Filed Date: 6/5/1882
Status: Precedential
Modified Date: 1/12/2023
The defendant was bound to exercise ordinary care and prudence in his use of the highway as a traveller, to avoid injury to any one in the rightful use of the way. Any exercise of care and prudence less than this would be negligence, for which the defendant would be liable to any one injured thereby and not himself in fault. Whether the defendant exercised such care and prudence was a question of fact which the referee has found adversely to the defendant.
The plaintiff was lawfully employed in making repairs upon the highway, and which it was the legal duty of the city to make. If in making such repairs he observed ordinary care and prudence to avoid being injured by the passing teams of travellers, he was not guilty of contributory negligence. This also was a question of fact, which the referee has found adversely to the defendant. The degree of care and prudence which the parties were severally bound to observe was such as persons of ordinary care and prudence, or mankind in general, would have observed under the same circumstances.
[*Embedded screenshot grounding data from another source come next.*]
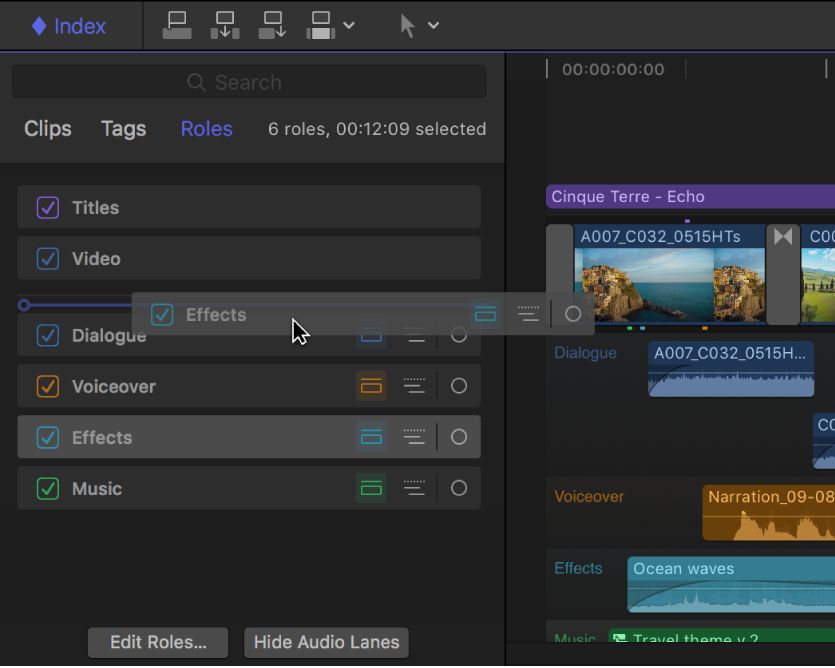Uncheck the Video role checkbox
This screenshot has width=835, height=668.
click(x=48, y=259)
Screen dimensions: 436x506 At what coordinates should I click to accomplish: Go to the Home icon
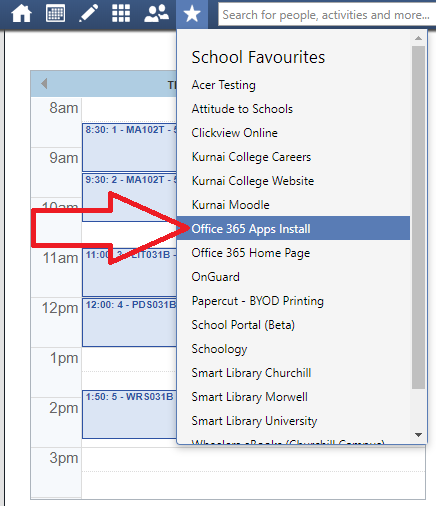pyautogui.click(x=21, y=14)
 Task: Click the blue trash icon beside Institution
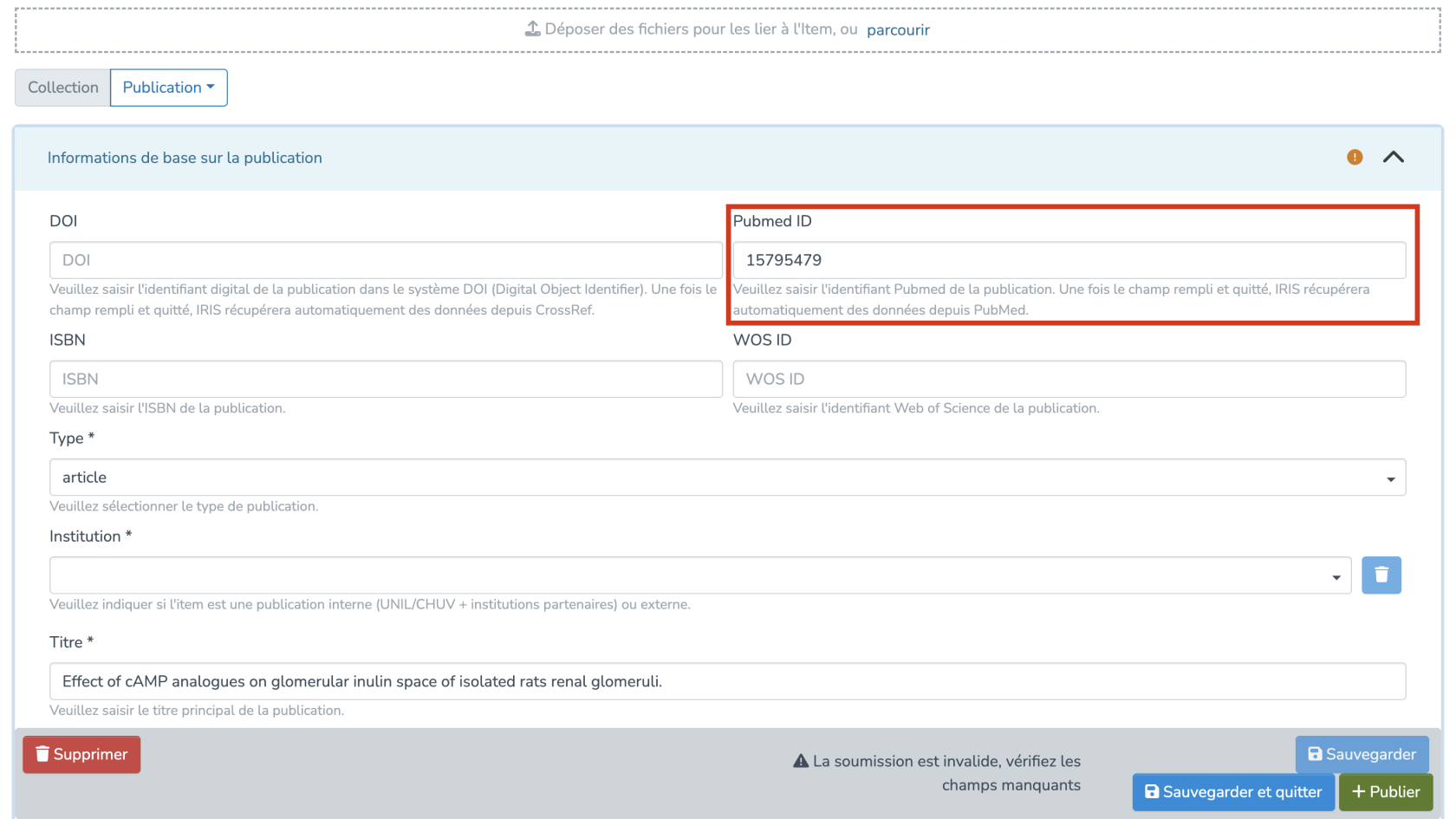(x=1381, y=575)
Tucker v. Henniker,
We see no objection to the admission of the conversation between the parties concerning the plaintiff's injuries, on the day following the accident. No reason is stated why the evidence was not admissible. Whatever admissions, if any, the defendant made of his own negligence, independent of any offer of compromise, were admissible, and if none were made, the testimony would seem to have been merely immaterial.
Whether the report should have been recommitted was a question of fact to be determined at the trial term, and it has not been made to appear that any useful purpose would have been accomplished by a recommittal. Janvrin v. Janvrin,
Exceptions overruled.
ALLEN, J., did not sit: the others concurred.